Jönköping University (JU), formerly Högskolan i Jönköping, is a non-governmental Swedish university college located in the city Jönköping in Småland, Sweden.

JU is a member of the European University Association (EUA) and The Association of Swedish Higher Education, SUHF.

Organization 
JU is one of three Swedish private institutions of higher education with the right to award doctoral degrees in certain areas such as social sciences. JU operates on the basis of an agreement with the Government of Sweden and conforms to national degree regulations and quality requirements. The university is organized as a corporate group with non-profit JU Foundation as the parent organization and six wholly owned subsidiaries: the School of Health and Welfare, the School of Education and Communication, Jönköping International Business School, the School of Engineering, Jönköping University Enterprise and University Services. The University Services provide provides services such as study administration, studies and career guidance, IT service, care taker's office, communication and marketing as well as accounting and human resource administration.

Name 
The university titles itself as Jönköping University in official Swedish texts, a decision which met criticism in Sweden, in part as it was perceived as an attempt to profile the college as having full university status. The name change was reported in 2016 by the Swedish Language Council (Språkrådet) to the Parliamentary Ombudsman (Justitieombudsman), which chose not to set the matter to trial. The university responded with a statement that it was not out of the ordinary in an international context to profile itself as University. However, this has been seen by some as a way to engage in deceptive marketing and a way to give the school a higher status. This is due to the fact that university colleges are, sometime but not always, limited when it comes to which specific areas of academia it is possible for students to pursue a PhD in at the particular school.

Schools 

JU conducts research and offers preparatory programmes, undergraduate studies, graduate studies, doctoral studies and contract education through the following subsidiaries: 
 Jönköping International Business School (JIBS)
 School of Education and Communication
 Jönköping School of Engineering
 School of Health and Welfare
 Jönköping University Enterprise (Primarily Pathway programmes, designed for international students)

Campus 
The JU Campus is situated in the city centre of Jönköping, on the western shore of the lake Munksjön and not far from the south shore of the lake Vättern, about five minutes walk from the Central Station.

History 

1897: The first nursing students received their degree qualifications in Jönköping by Jönköping County.

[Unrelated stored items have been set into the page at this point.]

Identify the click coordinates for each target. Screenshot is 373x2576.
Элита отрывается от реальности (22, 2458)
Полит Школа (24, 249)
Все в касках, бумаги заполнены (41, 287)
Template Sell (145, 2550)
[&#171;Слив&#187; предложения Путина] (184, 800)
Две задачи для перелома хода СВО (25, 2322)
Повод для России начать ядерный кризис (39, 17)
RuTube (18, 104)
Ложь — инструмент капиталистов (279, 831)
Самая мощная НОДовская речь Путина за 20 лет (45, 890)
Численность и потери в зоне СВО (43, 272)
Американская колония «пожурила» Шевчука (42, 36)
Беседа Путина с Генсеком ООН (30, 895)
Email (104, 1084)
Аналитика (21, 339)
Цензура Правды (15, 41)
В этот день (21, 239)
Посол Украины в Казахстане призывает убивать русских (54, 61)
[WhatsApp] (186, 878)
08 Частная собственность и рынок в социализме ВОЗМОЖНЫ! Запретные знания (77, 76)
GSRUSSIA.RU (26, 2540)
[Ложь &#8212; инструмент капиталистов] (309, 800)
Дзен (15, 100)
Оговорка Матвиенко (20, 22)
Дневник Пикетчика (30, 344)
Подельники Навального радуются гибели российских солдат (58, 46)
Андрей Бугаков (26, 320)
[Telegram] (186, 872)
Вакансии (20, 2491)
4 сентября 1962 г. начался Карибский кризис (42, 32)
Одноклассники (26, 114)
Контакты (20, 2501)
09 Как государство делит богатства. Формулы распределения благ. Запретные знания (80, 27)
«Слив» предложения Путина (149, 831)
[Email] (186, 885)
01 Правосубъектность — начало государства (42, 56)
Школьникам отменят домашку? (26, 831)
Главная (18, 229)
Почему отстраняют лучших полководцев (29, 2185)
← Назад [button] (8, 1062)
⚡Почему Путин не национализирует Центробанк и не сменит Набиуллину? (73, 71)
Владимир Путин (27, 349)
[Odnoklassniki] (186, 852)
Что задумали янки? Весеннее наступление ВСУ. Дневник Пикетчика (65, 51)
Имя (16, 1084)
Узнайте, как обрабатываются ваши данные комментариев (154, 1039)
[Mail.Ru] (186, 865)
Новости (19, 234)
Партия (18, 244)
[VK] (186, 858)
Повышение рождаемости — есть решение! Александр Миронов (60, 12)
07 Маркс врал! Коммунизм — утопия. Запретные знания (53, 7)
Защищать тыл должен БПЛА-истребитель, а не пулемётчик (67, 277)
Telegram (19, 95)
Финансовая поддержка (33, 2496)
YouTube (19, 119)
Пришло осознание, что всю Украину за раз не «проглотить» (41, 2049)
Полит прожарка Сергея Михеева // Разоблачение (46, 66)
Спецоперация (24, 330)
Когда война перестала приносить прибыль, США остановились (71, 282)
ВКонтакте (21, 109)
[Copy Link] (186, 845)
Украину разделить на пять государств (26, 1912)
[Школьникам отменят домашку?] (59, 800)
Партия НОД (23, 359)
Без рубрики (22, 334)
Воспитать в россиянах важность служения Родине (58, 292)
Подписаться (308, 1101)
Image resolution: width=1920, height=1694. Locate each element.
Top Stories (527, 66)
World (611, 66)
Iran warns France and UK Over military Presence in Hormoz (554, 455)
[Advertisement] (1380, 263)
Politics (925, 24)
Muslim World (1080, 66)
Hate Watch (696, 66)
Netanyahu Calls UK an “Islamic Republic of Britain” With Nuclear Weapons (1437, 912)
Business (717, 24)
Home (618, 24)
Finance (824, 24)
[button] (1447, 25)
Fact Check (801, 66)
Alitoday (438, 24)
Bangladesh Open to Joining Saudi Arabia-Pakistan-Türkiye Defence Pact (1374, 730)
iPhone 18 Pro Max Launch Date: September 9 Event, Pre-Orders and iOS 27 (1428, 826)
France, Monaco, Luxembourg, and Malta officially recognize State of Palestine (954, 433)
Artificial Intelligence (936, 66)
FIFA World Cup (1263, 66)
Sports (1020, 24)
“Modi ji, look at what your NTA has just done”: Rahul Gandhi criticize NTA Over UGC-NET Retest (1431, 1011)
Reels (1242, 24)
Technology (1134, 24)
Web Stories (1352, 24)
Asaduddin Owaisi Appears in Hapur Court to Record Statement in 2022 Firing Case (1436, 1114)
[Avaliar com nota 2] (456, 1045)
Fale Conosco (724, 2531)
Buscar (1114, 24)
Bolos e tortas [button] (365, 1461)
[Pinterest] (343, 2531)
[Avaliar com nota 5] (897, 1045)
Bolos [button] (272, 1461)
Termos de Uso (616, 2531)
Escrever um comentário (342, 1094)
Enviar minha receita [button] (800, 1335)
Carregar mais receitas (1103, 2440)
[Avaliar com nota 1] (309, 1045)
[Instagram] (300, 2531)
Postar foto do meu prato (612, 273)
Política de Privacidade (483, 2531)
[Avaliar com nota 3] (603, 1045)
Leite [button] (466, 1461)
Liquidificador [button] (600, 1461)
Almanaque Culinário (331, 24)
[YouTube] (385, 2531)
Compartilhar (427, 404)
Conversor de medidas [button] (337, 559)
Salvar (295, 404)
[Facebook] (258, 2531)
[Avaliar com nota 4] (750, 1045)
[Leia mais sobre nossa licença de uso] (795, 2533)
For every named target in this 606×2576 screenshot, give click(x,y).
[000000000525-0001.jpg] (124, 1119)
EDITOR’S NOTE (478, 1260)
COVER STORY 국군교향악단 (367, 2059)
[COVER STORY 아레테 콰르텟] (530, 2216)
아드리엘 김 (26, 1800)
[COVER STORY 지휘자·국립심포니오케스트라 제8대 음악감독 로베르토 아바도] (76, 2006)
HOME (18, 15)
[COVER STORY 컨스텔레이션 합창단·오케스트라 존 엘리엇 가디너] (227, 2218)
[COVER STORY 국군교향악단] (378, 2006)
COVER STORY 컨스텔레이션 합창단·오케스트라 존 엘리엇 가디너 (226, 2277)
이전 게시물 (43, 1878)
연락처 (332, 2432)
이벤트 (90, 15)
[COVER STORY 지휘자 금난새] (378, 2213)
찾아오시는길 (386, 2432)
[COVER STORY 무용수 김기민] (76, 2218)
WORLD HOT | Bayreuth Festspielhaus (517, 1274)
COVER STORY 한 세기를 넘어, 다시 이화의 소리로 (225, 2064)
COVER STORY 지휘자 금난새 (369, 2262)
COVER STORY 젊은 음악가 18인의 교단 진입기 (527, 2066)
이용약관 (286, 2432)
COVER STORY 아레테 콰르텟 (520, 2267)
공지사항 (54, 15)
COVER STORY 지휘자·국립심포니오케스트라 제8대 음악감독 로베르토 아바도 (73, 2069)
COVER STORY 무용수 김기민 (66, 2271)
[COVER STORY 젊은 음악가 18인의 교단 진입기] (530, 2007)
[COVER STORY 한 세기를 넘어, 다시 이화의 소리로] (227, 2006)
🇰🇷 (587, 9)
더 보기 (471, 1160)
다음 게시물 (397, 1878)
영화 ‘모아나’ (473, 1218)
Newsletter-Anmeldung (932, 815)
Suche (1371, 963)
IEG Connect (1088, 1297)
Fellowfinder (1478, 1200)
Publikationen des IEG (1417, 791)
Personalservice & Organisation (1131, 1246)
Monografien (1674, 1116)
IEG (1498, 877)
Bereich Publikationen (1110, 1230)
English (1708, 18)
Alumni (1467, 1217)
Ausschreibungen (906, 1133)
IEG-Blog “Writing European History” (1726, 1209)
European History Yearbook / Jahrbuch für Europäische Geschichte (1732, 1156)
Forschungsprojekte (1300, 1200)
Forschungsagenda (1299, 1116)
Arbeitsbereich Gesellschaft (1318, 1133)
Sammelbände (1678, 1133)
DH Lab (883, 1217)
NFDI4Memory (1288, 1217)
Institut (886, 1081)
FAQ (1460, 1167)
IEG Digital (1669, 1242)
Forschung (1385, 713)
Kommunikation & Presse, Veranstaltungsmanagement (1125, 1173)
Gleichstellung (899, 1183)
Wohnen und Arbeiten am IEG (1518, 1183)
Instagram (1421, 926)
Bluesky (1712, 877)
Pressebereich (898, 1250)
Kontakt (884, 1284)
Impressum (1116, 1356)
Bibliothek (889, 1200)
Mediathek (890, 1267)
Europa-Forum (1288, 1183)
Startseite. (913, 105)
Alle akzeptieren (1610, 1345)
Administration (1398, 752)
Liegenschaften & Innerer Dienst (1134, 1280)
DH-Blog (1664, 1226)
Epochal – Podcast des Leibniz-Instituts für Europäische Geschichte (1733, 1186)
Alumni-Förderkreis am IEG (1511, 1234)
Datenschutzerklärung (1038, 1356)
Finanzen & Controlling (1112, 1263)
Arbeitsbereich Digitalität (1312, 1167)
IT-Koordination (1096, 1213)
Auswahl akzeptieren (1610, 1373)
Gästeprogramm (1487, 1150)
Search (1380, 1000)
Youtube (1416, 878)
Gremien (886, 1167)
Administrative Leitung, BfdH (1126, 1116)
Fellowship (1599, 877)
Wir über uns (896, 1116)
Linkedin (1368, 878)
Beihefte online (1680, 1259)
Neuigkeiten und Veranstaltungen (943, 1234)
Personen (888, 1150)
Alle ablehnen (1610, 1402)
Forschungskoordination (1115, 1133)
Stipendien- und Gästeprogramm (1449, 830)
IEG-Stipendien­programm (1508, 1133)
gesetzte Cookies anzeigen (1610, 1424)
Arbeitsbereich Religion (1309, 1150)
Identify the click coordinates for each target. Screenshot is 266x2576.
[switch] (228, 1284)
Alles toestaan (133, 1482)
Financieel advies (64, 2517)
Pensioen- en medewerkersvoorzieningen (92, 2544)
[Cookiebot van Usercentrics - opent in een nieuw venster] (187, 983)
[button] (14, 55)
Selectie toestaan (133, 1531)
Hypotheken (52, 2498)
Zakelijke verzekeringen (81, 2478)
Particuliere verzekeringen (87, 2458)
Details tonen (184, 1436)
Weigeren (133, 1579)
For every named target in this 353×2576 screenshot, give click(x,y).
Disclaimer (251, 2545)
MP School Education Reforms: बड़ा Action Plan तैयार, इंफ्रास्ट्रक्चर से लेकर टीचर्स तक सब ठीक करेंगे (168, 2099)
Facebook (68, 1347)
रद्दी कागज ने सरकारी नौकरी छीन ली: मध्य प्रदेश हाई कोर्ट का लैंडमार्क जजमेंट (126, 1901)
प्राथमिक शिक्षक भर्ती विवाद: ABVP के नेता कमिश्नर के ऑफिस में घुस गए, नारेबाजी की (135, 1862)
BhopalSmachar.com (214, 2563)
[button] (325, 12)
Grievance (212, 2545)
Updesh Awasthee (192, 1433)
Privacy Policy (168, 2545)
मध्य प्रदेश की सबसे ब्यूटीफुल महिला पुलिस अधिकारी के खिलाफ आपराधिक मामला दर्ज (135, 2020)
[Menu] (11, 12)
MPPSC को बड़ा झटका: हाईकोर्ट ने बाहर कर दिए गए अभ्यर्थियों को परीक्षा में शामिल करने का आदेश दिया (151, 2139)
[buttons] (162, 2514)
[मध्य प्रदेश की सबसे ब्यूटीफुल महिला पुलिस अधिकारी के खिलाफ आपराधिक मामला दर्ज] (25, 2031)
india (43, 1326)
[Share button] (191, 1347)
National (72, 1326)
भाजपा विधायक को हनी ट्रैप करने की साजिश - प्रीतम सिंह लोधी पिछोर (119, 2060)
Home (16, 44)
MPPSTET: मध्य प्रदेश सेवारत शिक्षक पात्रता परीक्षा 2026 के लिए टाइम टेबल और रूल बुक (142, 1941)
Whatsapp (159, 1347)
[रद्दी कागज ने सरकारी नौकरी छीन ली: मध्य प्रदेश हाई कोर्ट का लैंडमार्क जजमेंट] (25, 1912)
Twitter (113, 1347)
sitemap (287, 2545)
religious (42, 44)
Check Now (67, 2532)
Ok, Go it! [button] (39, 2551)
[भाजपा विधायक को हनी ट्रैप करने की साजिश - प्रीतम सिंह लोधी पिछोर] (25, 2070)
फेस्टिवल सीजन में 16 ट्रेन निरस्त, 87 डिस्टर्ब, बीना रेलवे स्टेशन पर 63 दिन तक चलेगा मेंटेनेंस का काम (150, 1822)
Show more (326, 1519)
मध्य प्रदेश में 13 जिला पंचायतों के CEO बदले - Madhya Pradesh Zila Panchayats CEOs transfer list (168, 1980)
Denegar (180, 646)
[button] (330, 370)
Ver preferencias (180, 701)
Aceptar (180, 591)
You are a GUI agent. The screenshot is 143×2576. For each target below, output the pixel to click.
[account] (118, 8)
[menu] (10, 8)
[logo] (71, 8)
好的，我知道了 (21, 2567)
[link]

1947: An elementary-school teachers' training college was established in Jönköping.

1963: A pre-school teachers' training college started in Jönköping.

1968: The elementary-school teachers' training college becomes "Jönköping Teacher School" and moves house to Västra Torget. The county's central school for the caring profession moves to new premises on Munksjö beach and in 1971 changes its name to "Munksjö School".

1970: The Institute for Gerontology and the "Ortos" Laboratory were started by Jönköping County, they later became part of the School of Health Sciences.

1975: Higher Vocational Education started in Jönköping.

1977: Reform of Swedish higher education. Jönköping University College is set up as a state university college. The "Jönköping Teacher School" and the pre-school teachers' training college merged into the university. A two-year economic education started, become three-year in 1978. The Communication Officer (Informatör) programme started this year, it later became the Media and Communication programme. Some of the caring programmes at the Munksjö School become university programmes.

1979: First international student exchange; teacher training in Liverpool.

1981: Single subject courses relocated to the municipalities in the county.

1983: The Munksjö School starts a Prosthetics and Orthotics programme, focus: orthopedic technician, which is still now the only in its kind in Sweden.

1987: The Munksjö School's university educations within the health sector are renamed the School of Health Sciences.

1988: First engineering programme starts at Jönköping University College.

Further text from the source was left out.